Я никогда не забуду наш первый разговор в пустой церкви, после службы. Я волновалась, потому что никогда в жизни не разговаривала ни с одним священником. От своих друзей я знала, что отец Николай прост, говорить с ним легко, и что он всегда беседует, прежде чем крестить. Подошел быстрой походкой пожилой человек с таким лицом, как у Павлова, Сеченова, Пирогова – больших русских ученых. Лицо одновременно простое и интеллигентное, полное внутренней силы. Он быстро пожал мне руку, как будто мы старые знакомые, сел на скамью у стены, положил ногу на ногу, и пригласил меня сесть рядом. Я растерялась, потому что его поведение было обыкновенным. Он расспрашивал меня о детях, о работе, и я вдруг начала говорить ему все, еще не понимая, что это – исповедь. Наконец я призналась ему, что не знаю, как нужно разговаривать со священником, и прошу меня простить за это. Он улыбнулся и сказал: «Как с обыкновенным человеком». Это было сказано серьезно и проникновенно. И все-таки перед тем как уйти, когда он протянул мне для обычного рукопожатия руку, я поцеловала ее, повинуясь какому-то порыву. Он опять улыбнулся. Его лицо было сдержанным и строгим, и улыбка этого лица стоила многого…

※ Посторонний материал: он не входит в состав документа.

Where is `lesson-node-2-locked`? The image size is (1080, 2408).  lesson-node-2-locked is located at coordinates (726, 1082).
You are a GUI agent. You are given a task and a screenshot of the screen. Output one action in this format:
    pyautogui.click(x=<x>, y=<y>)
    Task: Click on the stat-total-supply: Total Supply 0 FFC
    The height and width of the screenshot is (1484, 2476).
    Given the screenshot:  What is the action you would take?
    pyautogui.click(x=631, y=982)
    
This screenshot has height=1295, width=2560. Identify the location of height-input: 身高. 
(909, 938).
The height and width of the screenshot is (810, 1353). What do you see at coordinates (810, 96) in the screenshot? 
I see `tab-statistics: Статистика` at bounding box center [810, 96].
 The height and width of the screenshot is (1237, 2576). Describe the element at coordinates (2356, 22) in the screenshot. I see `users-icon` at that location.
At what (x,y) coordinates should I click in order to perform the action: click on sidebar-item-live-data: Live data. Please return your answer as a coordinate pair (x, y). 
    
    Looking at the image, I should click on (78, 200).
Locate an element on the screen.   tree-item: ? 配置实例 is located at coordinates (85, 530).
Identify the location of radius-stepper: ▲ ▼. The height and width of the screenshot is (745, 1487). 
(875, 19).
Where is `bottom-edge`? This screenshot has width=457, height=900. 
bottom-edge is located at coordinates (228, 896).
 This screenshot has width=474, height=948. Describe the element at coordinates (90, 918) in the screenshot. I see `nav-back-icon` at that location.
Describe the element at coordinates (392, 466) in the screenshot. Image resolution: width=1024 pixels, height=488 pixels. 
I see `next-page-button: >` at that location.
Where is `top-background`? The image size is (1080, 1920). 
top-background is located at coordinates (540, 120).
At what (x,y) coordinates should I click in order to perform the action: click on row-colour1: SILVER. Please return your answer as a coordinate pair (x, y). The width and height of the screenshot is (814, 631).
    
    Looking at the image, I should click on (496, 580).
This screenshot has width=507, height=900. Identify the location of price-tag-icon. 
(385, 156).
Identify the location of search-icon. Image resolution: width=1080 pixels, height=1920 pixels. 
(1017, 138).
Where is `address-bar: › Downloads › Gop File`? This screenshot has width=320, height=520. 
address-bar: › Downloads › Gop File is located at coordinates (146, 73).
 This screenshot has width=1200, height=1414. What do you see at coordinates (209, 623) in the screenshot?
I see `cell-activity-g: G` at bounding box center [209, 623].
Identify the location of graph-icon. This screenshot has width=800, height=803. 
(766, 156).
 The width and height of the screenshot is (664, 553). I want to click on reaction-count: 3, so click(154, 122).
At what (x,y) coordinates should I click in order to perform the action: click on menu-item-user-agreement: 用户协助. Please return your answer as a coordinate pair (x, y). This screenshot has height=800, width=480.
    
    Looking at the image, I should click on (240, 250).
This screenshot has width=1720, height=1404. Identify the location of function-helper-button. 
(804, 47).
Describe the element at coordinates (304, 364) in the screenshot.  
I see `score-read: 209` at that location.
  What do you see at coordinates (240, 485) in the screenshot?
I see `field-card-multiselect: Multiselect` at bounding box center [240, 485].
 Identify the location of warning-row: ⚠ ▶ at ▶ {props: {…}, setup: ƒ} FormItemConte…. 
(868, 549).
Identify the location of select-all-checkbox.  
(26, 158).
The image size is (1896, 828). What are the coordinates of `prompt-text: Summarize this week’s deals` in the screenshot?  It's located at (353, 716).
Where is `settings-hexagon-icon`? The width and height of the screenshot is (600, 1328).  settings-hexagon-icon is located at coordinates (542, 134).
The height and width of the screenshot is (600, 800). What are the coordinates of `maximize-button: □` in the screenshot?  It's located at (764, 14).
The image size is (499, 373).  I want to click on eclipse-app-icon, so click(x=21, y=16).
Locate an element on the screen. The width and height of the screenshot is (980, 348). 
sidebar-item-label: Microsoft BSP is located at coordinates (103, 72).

В день крещения он волновался, и присев на скамейку, усадив меня рядом, сказал: «Когда взрослый человек принимает крещение, жизнь его может очень сильно измениться. Иногда в худшую сторону, как в личном плане, так и во всех отношениях. Подумайте еще, чтобы не сожалеть после». Я ответила, что думала уже много и что ничего не боюсь. Он взглянул на меня, усмехнувшись: «Ну, знаете, не боятся – только избранные!»

Он крестил меня греческим именем Фотина, сказав, что это и есть мое настоящее имя. После крещения я спросила, могу ли положить на тарелочку в церкви, в знак благодарности, кольца и серьги, которые принесла с собой – денег у меня в ту пору было мало. Но отец Николай ответил твердо: «Нет. У церкви есть средства. Вы пришли к нам сами – это важнее».

Сколько достоинства было в его словах, и во всем поведении. Он говорил мало слов, но веско и убедительно, не пытаясь привлечь любезностью и мягкостью, не расточая улыбок. Говорил о жизни на этой земле, обо всех ее неурядицах и заботах, а не о заоблачном.

Николай Александрович Голубцов хорошо знал жизнь, потому что стал священником лишь после тридцати лет мирской жизни, а по профессии был он садоводом. Не знаю, что толкнуло его принять сан уже в зрелом возрасте, почему он последовал примеру своих двух братьев-священников; наверное, это было вызвано каким-то очень сильным импульсом. Зато и впечатление, производимое им на всех, кто знал его, было неизгладимым.